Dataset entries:
____________________

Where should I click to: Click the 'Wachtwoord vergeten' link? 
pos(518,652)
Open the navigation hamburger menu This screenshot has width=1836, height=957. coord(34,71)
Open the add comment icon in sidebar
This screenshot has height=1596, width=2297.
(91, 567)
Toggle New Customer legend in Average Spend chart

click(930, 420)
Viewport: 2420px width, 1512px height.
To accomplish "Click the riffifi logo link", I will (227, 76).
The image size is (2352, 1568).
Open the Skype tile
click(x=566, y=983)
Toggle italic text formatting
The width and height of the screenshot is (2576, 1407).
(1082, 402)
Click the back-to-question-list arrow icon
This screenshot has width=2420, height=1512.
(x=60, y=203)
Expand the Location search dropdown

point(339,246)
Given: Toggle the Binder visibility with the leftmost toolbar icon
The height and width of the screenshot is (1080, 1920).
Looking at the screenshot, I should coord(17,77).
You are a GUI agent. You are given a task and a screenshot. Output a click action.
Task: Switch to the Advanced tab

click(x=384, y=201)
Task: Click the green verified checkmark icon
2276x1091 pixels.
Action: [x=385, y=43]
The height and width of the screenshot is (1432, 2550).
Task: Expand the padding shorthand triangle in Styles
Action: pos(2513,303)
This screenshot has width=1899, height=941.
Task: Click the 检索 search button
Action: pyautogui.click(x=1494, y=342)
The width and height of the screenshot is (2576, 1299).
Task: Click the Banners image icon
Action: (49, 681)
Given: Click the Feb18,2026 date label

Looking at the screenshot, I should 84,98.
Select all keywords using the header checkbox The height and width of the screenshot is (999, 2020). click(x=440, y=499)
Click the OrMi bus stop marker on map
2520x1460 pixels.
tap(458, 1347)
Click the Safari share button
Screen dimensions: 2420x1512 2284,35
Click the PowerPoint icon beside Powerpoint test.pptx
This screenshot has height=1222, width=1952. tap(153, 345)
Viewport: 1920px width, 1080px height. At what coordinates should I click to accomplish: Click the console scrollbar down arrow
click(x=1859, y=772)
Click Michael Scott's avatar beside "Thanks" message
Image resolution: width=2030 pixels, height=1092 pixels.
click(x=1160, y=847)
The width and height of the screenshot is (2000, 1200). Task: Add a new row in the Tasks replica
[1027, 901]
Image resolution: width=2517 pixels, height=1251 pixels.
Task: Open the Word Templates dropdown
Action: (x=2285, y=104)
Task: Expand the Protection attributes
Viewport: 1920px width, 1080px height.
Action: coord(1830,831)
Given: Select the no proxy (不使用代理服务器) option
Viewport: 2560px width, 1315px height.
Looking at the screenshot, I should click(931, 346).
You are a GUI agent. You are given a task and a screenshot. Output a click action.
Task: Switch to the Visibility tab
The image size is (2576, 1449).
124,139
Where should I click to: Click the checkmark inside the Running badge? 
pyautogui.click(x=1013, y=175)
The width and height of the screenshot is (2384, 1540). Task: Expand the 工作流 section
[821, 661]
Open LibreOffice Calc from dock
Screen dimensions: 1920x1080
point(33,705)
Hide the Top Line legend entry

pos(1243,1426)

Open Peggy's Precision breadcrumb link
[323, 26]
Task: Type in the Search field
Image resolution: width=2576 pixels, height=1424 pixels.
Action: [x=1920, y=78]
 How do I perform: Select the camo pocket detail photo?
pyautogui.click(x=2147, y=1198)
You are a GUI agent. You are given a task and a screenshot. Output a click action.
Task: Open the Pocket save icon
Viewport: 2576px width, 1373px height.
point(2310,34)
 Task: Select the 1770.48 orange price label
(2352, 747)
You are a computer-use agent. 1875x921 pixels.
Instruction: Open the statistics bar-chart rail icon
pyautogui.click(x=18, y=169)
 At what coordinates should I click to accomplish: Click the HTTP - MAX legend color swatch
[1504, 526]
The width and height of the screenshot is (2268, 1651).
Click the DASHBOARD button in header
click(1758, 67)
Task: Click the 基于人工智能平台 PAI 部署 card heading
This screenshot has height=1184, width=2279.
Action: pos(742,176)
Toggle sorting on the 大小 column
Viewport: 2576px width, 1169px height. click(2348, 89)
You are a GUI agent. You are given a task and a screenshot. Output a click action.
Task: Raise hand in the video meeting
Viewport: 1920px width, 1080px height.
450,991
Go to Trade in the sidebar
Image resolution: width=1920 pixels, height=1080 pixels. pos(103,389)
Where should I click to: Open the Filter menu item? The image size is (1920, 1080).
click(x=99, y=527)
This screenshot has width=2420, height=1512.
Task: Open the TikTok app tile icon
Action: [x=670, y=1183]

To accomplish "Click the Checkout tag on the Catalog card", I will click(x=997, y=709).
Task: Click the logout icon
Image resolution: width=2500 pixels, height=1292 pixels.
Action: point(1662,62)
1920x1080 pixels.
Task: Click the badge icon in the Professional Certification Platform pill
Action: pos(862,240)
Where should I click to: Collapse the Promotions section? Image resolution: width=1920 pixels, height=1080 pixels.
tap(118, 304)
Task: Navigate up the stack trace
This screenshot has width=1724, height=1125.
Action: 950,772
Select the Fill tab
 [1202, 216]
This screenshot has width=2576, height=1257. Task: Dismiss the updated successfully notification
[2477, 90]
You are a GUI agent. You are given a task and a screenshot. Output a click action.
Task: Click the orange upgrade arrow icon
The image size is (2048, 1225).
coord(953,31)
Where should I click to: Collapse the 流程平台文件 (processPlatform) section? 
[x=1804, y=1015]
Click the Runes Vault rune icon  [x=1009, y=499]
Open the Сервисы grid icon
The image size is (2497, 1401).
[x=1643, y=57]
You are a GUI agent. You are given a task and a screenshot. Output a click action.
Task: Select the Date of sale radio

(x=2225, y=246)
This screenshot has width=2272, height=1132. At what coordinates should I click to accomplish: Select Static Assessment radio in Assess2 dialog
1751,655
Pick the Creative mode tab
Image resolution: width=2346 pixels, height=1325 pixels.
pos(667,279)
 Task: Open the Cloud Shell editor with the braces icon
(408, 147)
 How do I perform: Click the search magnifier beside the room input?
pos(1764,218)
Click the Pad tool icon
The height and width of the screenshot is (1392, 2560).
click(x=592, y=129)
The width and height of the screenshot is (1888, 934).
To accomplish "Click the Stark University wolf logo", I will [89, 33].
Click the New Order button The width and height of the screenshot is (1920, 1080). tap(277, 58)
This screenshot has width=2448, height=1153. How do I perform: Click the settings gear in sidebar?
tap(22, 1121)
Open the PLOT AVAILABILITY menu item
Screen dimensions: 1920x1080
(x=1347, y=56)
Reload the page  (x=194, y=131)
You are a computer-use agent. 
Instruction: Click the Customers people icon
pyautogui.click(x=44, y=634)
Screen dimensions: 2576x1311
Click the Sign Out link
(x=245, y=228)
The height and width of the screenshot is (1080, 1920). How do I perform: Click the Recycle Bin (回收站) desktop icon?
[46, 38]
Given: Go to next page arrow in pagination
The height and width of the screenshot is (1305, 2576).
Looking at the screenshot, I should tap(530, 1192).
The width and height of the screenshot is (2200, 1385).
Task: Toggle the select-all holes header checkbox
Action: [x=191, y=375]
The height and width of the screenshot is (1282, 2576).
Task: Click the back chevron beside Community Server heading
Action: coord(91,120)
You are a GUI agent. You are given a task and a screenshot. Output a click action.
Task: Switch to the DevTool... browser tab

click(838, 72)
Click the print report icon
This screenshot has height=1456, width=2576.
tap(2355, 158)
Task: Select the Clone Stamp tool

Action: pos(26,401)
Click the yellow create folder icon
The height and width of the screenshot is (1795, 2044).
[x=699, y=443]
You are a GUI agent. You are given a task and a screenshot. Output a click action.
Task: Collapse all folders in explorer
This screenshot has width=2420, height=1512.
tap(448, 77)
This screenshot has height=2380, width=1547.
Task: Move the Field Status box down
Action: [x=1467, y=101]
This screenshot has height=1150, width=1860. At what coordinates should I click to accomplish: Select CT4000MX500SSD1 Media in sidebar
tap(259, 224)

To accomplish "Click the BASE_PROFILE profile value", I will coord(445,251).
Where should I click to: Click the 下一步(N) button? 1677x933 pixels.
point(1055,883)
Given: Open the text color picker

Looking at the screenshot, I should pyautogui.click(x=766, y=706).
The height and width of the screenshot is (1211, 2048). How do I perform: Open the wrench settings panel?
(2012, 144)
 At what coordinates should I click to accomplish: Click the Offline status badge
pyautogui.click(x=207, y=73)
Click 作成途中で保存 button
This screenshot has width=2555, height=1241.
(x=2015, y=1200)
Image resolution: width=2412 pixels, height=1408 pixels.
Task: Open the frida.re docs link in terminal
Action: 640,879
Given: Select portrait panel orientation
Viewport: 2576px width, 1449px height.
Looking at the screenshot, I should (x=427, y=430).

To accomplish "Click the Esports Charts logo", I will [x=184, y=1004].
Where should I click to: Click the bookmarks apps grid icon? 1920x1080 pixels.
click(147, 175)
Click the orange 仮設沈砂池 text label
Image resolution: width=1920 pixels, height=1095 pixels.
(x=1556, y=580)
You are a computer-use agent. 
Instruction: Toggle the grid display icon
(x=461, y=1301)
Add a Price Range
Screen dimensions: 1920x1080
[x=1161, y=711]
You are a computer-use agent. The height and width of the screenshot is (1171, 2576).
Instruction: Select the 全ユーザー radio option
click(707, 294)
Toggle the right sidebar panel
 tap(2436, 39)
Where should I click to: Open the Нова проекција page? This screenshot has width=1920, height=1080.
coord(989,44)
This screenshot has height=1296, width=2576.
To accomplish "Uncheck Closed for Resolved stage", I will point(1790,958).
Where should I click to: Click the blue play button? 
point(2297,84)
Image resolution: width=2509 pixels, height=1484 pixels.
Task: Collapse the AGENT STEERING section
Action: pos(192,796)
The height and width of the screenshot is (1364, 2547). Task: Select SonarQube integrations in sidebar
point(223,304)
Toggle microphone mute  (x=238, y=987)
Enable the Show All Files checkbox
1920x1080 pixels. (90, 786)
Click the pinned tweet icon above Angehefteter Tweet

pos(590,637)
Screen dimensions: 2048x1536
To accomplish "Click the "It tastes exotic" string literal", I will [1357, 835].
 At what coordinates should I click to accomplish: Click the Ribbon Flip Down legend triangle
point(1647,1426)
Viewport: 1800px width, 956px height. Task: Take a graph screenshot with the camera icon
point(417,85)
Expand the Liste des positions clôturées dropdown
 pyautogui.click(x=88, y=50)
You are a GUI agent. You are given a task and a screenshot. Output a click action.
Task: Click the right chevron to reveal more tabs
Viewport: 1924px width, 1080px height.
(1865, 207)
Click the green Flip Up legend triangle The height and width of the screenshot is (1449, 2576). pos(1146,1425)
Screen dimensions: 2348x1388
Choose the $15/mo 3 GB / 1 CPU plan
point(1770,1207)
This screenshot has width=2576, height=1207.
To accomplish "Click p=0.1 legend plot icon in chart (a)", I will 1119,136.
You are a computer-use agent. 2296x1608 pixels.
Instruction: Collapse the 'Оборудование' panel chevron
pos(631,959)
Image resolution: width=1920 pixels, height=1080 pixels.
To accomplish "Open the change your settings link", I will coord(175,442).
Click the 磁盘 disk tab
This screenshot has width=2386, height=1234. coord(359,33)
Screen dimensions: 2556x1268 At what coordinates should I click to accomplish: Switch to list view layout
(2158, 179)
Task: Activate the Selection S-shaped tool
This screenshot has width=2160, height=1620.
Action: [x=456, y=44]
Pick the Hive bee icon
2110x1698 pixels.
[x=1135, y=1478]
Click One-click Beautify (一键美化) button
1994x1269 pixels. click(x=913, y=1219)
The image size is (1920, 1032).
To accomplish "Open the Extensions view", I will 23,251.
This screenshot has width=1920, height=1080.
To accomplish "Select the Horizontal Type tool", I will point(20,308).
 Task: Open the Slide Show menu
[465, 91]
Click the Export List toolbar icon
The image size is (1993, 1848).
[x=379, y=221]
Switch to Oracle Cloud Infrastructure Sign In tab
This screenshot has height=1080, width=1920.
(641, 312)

____________________

- ACTION ITEM -
With no other words, report how many lines in the entries hold the string "card".

- EXERCISE OUTPUT -
2